--- Data section ---

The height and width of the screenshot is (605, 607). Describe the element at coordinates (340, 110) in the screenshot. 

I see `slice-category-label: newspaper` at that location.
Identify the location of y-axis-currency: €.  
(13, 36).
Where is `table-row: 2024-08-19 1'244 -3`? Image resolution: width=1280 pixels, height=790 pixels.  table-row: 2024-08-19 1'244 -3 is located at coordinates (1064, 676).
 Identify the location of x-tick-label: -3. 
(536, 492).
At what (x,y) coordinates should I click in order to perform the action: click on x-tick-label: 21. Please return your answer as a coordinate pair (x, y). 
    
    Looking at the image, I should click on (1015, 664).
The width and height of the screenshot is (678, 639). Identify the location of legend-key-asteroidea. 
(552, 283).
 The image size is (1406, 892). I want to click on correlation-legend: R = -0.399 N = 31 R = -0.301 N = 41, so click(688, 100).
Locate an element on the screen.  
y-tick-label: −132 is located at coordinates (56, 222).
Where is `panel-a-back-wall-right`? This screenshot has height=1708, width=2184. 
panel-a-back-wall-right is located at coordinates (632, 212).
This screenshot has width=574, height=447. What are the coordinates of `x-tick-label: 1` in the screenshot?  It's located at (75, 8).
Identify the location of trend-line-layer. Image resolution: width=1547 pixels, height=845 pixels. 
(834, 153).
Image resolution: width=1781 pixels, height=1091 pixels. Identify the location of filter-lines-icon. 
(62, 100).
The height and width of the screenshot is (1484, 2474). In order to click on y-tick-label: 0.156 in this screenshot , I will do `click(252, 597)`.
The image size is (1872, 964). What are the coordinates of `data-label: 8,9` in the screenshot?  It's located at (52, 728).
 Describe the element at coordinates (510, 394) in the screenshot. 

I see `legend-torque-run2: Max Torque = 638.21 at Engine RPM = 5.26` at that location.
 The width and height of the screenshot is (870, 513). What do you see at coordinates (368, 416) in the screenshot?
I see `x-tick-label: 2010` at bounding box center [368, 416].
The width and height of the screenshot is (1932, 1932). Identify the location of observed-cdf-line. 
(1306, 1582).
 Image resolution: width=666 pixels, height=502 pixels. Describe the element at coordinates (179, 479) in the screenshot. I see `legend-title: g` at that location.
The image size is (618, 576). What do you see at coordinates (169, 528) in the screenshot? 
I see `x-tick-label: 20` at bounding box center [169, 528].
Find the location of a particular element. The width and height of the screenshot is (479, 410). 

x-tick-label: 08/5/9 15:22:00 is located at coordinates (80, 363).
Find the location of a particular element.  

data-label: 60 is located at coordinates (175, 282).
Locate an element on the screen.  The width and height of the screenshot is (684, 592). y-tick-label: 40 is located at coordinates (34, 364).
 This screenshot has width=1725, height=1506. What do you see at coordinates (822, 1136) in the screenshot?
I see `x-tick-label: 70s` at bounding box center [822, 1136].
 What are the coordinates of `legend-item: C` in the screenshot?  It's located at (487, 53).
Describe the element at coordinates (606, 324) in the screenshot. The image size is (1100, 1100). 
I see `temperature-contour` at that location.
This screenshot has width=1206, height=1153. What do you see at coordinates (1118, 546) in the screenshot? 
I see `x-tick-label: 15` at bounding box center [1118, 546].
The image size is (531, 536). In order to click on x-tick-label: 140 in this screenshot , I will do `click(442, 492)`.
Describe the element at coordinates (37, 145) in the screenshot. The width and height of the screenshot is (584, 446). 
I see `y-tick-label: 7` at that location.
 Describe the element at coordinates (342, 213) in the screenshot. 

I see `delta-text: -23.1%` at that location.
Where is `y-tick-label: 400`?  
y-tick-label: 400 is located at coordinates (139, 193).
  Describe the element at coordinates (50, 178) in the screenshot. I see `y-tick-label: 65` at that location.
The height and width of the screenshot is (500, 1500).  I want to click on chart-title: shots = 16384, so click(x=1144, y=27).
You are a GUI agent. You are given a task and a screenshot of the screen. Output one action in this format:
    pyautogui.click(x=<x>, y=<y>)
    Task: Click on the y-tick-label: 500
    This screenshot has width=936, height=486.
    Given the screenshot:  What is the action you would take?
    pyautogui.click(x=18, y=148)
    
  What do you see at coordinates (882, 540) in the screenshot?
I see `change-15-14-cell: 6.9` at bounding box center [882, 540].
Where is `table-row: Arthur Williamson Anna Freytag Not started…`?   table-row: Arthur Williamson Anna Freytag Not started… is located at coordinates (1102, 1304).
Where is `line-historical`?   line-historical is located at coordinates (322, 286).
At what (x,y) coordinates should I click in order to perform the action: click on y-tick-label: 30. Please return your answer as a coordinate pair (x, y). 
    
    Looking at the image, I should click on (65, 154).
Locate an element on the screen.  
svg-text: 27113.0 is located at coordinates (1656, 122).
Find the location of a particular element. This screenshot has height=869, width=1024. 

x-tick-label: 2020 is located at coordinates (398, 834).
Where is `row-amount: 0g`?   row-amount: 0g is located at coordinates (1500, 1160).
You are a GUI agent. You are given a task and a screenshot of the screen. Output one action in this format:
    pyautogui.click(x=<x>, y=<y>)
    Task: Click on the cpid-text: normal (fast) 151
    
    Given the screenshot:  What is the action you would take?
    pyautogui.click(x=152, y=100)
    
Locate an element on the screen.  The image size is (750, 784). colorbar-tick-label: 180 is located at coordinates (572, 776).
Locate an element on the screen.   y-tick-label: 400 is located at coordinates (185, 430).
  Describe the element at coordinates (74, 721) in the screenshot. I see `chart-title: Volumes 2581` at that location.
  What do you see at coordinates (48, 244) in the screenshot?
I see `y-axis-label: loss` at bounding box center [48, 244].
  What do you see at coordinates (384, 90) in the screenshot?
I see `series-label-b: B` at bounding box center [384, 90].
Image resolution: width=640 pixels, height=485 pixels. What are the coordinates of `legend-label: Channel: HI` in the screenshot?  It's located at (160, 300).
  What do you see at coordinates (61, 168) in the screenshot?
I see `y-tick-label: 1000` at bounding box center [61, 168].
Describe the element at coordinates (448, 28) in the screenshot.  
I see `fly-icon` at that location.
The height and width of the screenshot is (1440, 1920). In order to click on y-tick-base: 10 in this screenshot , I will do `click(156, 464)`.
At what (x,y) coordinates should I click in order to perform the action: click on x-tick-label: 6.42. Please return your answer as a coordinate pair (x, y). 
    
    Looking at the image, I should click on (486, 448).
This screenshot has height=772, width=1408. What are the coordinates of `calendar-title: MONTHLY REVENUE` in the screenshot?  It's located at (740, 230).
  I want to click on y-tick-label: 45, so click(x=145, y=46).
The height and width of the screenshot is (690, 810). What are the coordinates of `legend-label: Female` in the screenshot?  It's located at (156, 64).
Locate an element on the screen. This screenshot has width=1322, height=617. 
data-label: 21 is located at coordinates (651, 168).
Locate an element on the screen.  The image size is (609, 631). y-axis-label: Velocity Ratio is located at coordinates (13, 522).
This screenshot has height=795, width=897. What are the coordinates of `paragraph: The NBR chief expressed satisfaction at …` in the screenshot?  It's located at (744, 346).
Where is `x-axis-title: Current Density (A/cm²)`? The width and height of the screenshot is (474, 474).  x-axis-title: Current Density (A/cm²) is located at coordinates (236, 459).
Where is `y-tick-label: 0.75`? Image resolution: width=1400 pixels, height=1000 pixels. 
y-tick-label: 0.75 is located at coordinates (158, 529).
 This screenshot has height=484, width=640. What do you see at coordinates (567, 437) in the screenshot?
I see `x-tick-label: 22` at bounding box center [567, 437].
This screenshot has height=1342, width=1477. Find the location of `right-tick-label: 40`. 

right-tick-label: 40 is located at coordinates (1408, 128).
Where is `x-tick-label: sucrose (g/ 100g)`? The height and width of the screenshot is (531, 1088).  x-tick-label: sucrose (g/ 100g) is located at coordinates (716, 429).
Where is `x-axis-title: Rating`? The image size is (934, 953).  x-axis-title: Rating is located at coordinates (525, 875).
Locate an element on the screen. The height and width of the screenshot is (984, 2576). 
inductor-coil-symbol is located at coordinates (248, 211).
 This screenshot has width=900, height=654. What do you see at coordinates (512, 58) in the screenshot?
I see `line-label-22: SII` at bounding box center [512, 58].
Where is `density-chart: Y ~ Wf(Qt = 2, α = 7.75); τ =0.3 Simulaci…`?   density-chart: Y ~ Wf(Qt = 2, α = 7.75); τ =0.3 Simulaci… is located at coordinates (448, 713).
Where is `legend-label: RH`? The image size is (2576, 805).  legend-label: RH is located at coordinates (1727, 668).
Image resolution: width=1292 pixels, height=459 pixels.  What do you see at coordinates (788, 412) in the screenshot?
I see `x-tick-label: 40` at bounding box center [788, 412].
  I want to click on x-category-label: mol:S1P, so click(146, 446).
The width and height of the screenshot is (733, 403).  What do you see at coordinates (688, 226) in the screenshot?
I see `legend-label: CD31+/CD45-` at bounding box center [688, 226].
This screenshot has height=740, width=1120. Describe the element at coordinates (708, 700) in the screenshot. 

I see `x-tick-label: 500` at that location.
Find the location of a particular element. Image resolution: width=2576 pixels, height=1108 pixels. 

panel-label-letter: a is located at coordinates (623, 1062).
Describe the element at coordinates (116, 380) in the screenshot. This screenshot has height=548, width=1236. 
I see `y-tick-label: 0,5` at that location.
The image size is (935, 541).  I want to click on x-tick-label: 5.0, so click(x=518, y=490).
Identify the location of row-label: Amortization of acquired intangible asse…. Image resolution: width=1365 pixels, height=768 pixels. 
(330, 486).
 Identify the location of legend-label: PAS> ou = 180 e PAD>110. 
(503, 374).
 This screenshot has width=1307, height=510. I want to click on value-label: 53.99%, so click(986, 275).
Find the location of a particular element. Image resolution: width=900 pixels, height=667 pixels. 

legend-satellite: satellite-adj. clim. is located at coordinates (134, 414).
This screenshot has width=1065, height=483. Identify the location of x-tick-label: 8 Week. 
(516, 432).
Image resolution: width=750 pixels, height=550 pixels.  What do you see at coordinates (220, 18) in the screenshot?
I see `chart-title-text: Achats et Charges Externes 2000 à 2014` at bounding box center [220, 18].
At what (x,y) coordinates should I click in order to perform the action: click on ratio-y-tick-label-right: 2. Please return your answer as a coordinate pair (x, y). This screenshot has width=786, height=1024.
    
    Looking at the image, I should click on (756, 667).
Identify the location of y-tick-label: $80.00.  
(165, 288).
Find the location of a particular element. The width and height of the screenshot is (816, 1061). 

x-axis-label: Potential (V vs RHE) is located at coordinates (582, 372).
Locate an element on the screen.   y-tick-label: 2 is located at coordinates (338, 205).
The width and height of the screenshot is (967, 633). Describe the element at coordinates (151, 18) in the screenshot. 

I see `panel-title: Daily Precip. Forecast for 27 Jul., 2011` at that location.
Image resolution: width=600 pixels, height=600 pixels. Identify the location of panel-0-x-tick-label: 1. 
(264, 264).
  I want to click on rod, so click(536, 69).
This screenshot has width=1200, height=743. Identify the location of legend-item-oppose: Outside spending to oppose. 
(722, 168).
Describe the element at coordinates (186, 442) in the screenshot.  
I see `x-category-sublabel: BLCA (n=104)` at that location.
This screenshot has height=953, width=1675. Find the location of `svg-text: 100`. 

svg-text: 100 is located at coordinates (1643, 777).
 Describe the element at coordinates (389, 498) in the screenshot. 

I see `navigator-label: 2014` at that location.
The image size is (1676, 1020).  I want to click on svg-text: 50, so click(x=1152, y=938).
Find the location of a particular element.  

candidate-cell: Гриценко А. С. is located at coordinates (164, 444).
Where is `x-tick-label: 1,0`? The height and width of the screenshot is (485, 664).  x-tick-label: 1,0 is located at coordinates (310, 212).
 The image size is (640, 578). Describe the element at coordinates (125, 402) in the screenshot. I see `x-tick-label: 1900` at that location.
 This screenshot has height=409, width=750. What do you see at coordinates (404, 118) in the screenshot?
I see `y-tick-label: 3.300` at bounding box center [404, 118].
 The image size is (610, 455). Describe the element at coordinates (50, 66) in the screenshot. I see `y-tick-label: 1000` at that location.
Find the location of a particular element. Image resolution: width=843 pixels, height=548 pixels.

---

• [Exercise requirements]: Count the lines of the data above that contain the word "Find", with case taken into account, and give only the number.

• [Finished task]: 10